Why Synchronous Flows Failed
Synchronous API flows assumed ideal conditions. In production, network delays, retries, and partial failures made this assumption unsafe.
Requests would time out after the gateway had already processed them, leaving transactions in an unknown state. Retries compounded the problem, creating duplicate operations and inconsistent data.
Event-Driven Design
All critical operations were converted into messages. Each step in the process became an independent unit of work handled asynchronously by workers.
This decoupled request handling from execution and allowed the system to absorb traffic spikes without cascading failures.
Idempotency as a First-Class Constraint
Every message carried a unique idempotency key. Workers always checked whether an operation had already been processed before executing it.
This ensured retries were safe and prevented duplicate side effects even during crashes or redeployments.
async function processMessage(message: PaymentMessage) {
const { idempotencyKey, payload } = message;
// Idempotency check
const existing = await store.get(idempotencyKey);
if (existing) {
return existing;
}
try {
const result = await handlePayment(payload);
await store.set(idempotencyKey, result, {
ttl: 7 * 24 * 60 * 60,
});
return result;
} catch (error) {
if (isRetryable(error)) {
throw error; // re-queue with backoff
}
await markAsFailed(payload, error);
}
}Failure Handling
Retries used exponential backoff to avoid overwhelming external services.
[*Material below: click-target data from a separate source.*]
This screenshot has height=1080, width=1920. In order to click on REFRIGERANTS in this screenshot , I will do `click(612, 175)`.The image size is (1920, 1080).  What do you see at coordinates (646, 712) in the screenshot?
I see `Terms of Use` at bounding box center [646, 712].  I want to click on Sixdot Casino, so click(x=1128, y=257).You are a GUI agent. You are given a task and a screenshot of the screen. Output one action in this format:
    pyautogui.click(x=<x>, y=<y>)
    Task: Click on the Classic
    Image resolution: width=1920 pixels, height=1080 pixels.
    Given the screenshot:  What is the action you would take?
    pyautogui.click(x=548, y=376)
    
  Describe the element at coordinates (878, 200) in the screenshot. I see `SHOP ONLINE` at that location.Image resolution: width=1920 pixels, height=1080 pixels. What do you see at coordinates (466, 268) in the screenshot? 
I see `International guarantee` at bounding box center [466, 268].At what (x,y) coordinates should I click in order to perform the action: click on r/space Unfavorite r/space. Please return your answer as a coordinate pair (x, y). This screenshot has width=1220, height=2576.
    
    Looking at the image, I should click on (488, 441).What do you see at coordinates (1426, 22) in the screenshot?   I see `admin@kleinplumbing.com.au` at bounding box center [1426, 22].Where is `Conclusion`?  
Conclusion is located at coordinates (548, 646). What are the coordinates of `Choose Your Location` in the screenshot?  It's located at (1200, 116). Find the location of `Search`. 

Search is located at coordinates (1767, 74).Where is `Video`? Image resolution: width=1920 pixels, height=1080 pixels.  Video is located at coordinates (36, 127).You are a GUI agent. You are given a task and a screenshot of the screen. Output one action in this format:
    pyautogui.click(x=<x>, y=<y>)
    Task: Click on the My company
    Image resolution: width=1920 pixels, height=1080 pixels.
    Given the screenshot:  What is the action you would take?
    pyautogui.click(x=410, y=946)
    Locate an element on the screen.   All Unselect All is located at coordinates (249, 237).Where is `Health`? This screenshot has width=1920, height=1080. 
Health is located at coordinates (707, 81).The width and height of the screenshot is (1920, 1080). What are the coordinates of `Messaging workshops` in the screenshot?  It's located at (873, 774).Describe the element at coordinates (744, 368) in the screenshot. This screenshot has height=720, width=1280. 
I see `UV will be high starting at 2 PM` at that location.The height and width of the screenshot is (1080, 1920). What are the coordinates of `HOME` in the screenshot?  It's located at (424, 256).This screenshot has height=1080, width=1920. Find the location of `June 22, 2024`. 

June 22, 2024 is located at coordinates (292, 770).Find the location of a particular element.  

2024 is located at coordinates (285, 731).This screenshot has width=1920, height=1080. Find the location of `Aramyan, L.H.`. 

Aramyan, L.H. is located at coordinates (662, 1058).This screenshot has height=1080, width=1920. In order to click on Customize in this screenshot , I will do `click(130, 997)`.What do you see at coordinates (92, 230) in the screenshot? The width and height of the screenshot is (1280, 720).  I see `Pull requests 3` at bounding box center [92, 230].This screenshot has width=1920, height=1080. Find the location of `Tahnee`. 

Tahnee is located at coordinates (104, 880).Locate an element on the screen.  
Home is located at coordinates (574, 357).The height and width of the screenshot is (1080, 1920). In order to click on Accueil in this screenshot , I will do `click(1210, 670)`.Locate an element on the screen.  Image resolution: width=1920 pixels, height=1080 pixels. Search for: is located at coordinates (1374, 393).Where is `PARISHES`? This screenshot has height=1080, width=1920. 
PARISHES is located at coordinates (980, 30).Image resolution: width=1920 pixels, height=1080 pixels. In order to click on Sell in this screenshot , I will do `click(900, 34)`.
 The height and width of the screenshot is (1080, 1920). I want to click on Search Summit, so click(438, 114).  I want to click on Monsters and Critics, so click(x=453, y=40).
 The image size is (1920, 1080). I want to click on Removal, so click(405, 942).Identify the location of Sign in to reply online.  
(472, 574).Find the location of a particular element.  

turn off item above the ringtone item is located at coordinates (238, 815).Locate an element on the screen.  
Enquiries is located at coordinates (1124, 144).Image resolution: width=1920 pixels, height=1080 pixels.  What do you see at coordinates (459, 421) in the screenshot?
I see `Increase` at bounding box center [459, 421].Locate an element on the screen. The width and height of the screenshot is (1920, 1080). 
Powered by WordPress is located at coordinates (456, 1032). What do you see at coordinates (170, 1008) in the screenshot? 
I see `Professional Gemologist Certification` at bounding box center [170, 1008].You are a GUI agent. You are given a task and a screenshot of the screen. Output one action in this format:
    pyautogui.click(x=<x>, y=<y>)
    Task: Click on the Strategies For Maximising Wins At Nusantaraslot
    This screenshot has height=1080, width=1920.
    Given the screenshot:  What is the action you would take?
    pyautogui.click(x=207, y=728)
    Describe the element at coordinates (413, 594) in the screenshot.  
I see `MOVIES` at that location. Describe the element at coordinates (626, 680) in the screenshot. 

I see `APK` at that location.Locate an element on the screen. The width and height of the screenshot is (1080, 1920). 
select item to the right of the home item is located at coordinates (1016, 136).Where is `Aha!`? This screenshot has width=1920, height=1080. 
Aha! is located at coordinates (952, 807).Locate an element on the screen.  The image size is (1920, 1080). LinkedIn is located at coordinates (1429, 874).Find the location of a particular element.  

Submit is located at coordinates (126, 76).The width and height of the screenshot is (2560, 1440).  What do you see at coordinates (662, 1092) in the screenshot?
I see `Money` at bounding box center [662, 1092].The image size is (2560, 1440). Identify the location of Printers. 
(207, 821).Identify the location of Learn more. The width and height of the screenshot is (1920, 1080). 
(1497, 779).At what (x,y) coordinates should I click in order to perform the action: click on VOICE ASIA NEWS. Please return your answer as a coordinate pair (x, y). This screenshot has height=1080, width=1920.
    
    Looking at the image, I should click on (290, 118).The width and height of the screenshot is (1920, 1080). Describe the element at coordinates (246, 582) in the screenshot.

Messages that exceeded retry limits were moved to a dead-letter queue for manual inspection.
This ensured failures were visible and actionable instead of silently lost.
Production Reality
Retries without idempotency will eventually duplicate data or lose money.
Observability
Queue depth, retry counts, processing latency, and failure reasons were tracked as first-class metrics.
This made system behavior transparent and allowed issues to be detected before users were affected.
Outcome
The system became resilient to spikes, retries, and partial outages. Failures were isolated, recoverable, and observable instead of catastrophic.